It’s usually the first place candidates land on when they’re looking for their next job but are they all fit for purpose. You’d think a website which is dedicated to careers should be doing just that, right? Well, according to our panel of 10 experts careers websites don’t always get it right.
They tell us what issues they have with some careers websites they’ve come across.
They aren’t built with experience or conversion in mind. So many people rely on a template of stock photos and site infrastructure when they should be building an experience based on the psychology of their best people and designing something that very intentionally provokes excitement and interaction.
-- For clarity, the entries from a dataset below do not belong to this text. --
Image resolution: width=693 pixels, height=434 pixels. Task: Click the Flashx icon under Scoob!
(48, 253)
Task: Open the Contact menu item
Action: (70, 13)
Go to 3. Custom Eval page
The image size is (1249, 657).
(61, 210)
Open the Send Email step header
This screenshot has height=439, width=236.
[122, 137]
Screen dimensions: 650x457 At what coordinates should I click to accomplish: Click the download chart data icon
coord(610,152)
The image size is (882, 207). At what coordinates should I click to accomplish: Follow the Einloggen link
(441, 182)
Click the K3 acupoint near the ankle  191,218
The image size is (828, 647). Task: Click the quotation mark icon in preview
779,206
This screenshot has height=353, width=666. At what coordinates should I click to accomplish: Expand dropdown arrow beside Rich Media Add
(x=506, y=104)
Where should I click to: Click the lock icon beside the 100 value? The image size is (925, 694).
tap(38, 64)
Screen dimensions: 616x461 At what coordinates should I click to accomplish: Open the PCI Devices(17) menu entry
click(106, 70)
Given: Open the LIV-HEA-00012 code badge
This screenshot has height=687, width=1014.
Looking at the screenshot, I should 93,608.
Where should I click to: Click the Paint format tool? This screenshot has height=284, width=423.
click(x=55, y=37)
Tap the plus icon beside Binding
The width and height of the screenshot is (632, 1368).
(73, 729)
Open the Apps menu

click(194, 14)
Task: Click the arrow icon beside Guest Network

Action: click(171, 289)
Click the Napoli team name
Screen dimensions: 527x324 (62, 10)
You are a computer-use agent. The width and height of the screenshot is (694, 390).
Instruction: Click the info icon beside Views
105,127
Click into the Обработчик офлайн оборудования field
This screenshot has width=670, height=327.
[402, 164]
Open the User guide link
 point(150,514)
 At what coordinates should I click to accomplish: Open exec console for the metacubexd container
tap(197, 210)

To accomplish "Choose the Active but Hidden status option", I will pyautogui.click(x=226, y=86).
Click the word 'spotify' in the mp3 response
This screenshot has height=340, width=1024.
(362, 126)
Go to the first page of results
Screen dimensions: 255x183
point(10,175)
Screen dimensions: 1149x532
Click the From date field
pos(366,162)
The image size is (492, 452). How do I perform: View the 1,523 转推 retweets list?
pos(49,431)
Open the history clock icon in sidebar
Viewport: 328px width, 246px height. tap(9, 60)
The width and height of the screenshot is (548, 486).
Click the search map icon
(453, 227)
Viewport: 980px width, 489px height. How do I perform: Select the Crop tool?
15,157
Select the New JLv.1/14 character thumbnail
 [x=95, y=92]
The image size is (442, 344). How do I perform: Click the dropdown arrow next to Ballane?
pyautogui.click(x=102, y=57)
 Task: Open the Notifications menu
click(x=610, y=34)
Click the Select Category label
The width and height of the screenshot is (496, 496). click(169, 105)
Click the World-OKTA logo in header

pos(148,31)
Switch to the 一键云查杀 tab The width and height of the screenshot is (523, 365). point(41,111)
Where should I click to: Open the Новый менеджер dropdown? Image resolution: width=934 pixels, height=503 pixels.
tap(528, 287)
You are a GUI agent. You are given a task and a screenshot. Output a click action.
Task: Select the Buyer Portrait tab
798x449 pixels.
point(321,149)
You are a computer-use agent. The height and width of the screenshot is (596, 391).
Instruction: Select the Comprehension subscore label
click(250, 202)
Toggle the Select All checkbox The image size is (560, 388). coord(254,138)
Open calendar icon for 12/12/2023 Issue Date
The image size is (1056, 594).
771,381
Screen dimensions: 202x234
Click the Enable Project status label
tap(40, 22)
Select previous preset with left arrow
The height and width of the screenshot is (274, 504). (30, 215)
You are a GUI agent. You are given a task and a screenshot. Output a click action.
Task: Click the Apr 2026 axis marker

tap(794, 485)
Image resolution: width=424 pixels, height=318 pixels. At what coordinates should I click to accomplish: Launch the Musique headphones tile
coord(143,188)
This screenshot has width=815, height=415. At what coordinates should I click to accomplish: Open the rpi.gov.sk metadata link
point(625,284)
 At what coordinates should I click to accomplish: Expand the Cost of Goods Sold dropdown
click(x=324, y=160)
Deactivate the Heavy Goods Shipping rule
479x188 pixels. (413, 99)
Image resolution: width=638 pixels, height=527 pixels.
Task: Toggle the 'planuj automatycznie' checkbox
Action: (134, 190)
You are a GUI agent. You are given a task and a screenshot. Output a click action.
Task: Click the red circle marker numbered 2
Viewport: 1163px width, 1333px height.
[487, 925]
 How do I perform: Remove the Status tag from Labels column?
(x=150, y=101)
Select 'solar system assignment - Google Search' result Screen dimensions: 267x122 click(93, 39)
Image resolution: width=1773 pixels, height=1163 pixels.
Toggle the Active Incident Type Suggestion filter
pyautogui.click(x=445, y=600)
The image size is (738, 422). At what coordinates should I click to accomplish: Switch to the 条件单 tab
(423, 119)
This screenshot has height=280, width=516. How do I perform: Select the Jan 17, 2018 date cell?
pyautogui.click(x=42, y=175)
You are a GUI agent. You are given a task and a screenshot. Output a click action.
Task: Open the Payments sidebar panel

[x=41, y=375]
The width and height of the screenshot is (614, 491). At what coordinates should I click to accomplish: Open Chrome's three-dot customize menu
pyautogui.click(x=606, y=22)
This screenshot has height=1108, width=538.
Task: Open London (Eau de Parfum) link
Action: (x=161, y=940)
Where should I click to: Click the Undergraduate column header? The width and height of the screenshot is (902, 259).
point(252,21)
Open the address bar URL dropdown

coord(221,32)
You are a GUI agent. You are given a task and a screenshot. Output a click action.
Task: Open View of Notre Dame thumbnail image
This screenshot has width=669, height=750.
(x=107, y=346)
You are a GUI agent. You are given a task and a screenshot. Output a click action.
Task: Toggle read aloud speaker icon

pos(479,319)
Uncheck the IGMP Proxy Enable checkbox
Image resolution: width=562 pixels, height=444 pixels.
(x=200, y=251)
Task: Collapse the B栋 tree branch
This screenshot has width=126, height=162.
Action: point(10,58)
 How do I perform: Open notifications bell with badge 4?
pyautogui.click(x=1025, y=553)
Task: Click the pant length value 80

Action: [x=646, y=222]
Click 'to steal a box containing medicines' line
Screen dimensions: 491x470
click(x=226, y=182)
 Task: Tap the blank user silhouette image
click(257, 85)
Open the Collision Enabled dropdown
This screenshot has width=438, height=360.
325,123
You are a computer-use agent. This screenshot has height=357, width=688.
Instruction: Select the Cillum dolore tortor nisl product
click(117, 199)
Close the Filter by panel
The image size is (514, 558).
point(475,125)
Katrina Kibben is the CEO and Principal Consultant at Three Ears Media.
Prospective candidates want more transparency into employers; they want to hear more from current employees as to why they chose that employer and why they stay. They want the “real” testimonials in video and in print on review sites like Glassdoor and kununu. And they’d prefer more engagement with the employer, even before they apply. This could be live chats with recruiters or basic information provided via chatbots.
Kevin Grossman is President of Global Programs at The Talent Board.
Putting a big Apply button at the top on the homepage. That’s what you want, not want candidates want when they first visit your careers site. If they start on your careers site homepage, they’re not ready to apply yet. Candidates want to know first why they should come to work for you, and that means telling your employer value proposition and sharing employee stories. Once candidates become more informed and interested, they’ll apply when they’re ready. And you only want informed candidates who have researched your company and career opportunities and feel there’s a fit. Otherwise, it’s a waste of everyone’s time and resources.
Lori Sylvia is the Founder and CEO of Rally Recruitment Marketing.
One of the biggest missed opportunity for company career pages, is the lack of authentic employee stories which bring to life the culture and values of an organisation. These stories allow a peak behind the curtain which are invaluable for candidate’s considering joining your company.
I also think it’s great when a company outlines the steps of their interview process on their website, giving the candidate a clear idea of what to expect in their interviews. And it leaves them feeling the company is one that wants them to succeed, not trip them up.
Manuel Heichlinger is LinkedIn’s Senior Manager for Talent Acquisition.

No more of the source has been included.